**Problem statement**
A faithful copy of all the records is needed, with the pictures omitted.

**Data for processing**
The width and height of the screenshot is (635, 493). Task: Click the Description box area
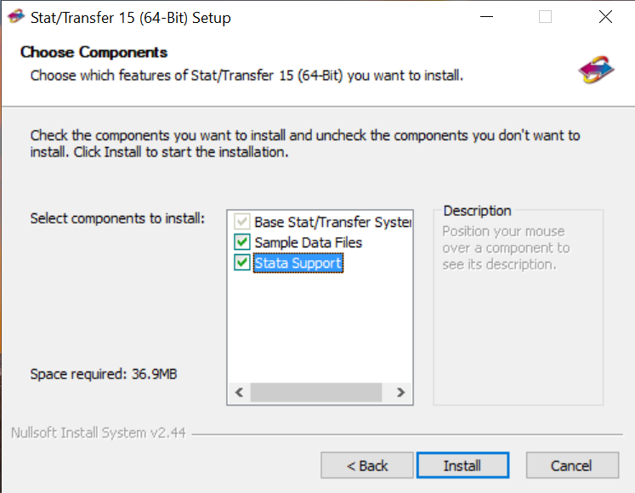(519, 308)

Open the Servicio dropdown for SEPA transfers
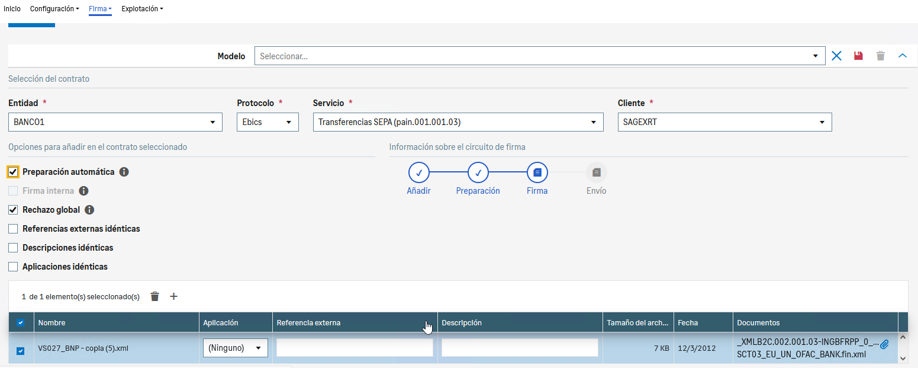click(x=458, y=122)
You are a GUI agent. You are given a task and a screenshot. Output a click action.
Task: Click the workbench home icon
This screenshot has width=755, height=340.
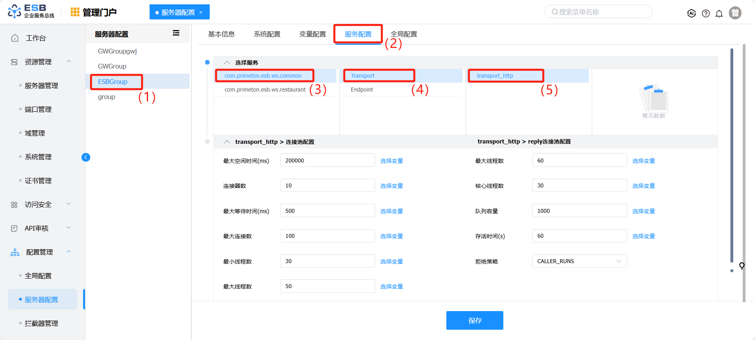coord(15,38)
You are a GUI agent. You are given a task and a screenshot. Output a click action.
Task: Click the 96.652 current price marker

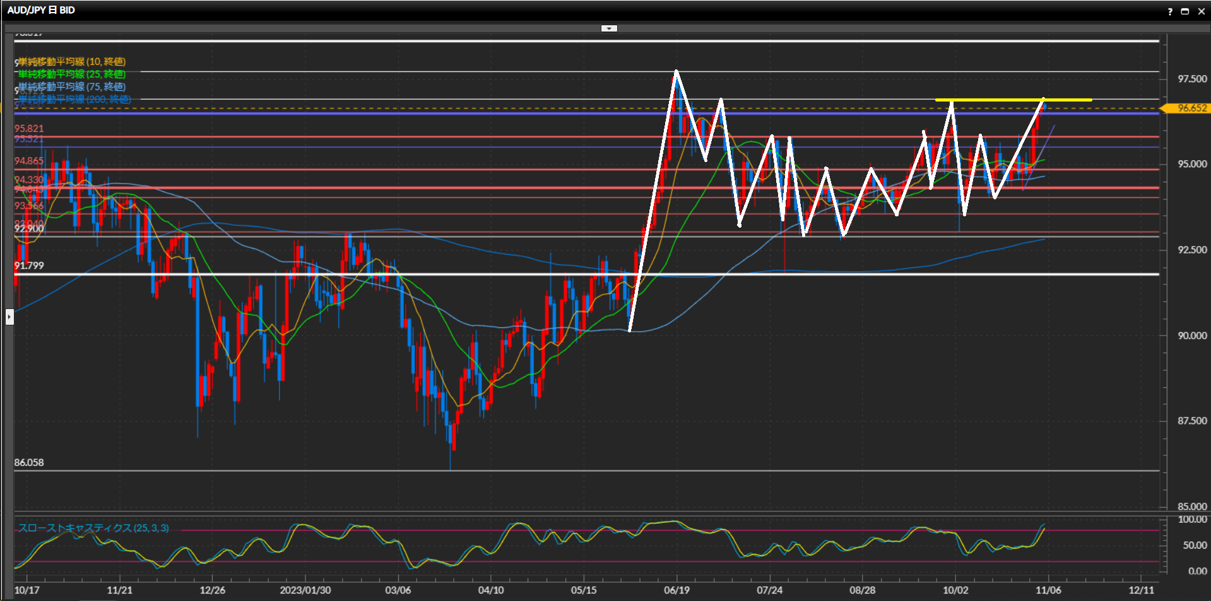(1188, 108)

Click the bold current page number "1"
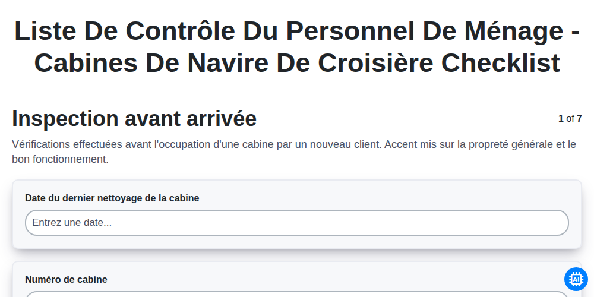point(561,119)
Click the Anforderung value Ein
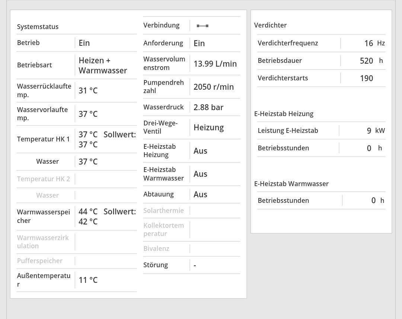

**The answer**
The width and height of the screenshot is (635, 493). Task: Click the Description box area
(519, 308)

Open the Servicio dropdown for SEPA transfers
click(x=458, y=122)
You are a GUI agent. You are given a task and a screenshot. Output a click action.
Task: Click the workbench home icon
This screenshot has width=755, height=340.
coord(15,38)
You are a GUI agent. You are given a task and a screenshot. Output a click action.
Task: Click the 96.652 current price marker

(1188, 108)

Click the bold current page number "1"
point(561,119)
Click the Anforderung value Ein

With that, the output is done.